4 · Compute gradients and identify Active Subspaces

import numpy as np
from core.resnet_trainer import compute_all_gradients
import lib.active_subspaces as ac

gradients = compute_all_gradients(model, pod_coeffs, device, batch_size=32)

scale = (pod_coeffs.max(0) - pod_coeffs.min(0)) / 2.0
scale[scale < 1e-10] = 1.0
gradients_scaled = gradients * scale

ss = ac.subspaces.Subspaces()
ss.compute(df=gradients_scaled, nboot=1000)
ss.partition(n_active)          # choose active subspace dimension

opts = ac.utils.plotters.plot_opts(savefigs=True)
ac.utils.plotters.eigenvalues(ss.eigenvals[:20], e_br=ss.e_br[:20], opts=opts)

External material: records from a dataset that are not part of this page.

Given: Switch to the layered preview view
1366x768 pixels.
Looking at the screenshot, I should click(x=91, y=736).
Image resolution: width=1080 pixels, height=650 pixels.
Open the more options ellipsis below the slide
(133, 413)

5 · Fit a Polynomial Response Surface

from lib.active_subspaces.utils.rs import PolynomialApproximation

pod_min, pod_max = pod_coeffs.min(0), pod_coeffs.max(0)
pod_norm = 2.0 * (pod_coeffs - pod_min) / (pod_max - pod_min) - 1.0
y_active = pod_norm @ ss.W1        # project onto active subspace

qoi_raw = np.loadtxt('data/your_case/qoi.dat')[:, 1]
X_tr, X_te, f_tr, f_te = train_test_split(
    y_active, qoi_raw, test_size=0.2, random_state=42
)

RS = PolynomialApproximation(N=3)
RS.train(X_tr, f_tr.reshape(-1, 1))
print(f'Train R² = {RS.Rsqr:.6f}')

Acknowledgements

The lib/active_subspaces/ directory is adapted from the Python Active Subspaces Utility Library by Paul G. Constantine and David Gleich, released under the MIT License.

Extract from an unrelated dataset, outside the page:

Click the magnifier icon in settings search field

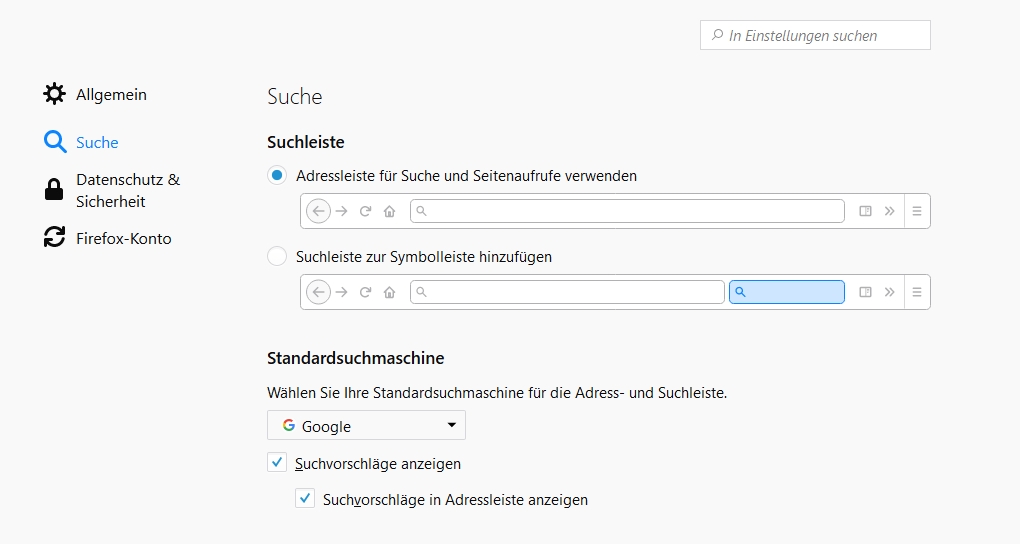(717, 35)
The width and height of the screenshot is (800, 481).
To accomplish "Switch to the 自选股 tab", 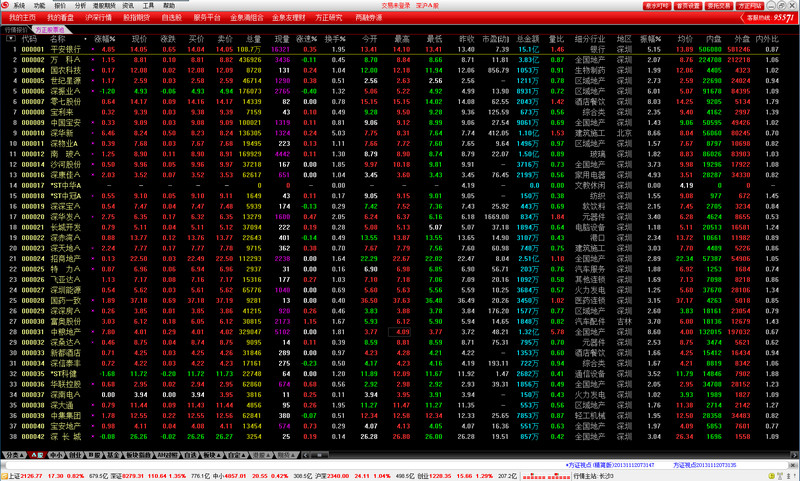I will click(x=171, y=18).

Constantine, P. G. (2015). Active Subspaces: Emerging Ideas for Dimension Reduction in Parameter Studies. SIAM Spotlights. doi: 10.1137/1.9781611973860

Original repository: https://github.com/paulcon/active_subspaces


Citation

If you use this code in your research, please cite:

@article{yang2026identifying,
  title={Identifying sensitivity-dominant parameters via active subspaces in reduced-order modeling of fluid dynamics},
  author={Yang, Dewu and Wang, Rui and Lai, Pengyu and Wang, Junjie and Wang, Feng and Xu, Hui},
  journal={Nonlinear Dynamics},
  volume={114},
  number={12},
  pages={847},
  year={2026},
  publisher={Springer}
}

License

This project is released under the MIT License.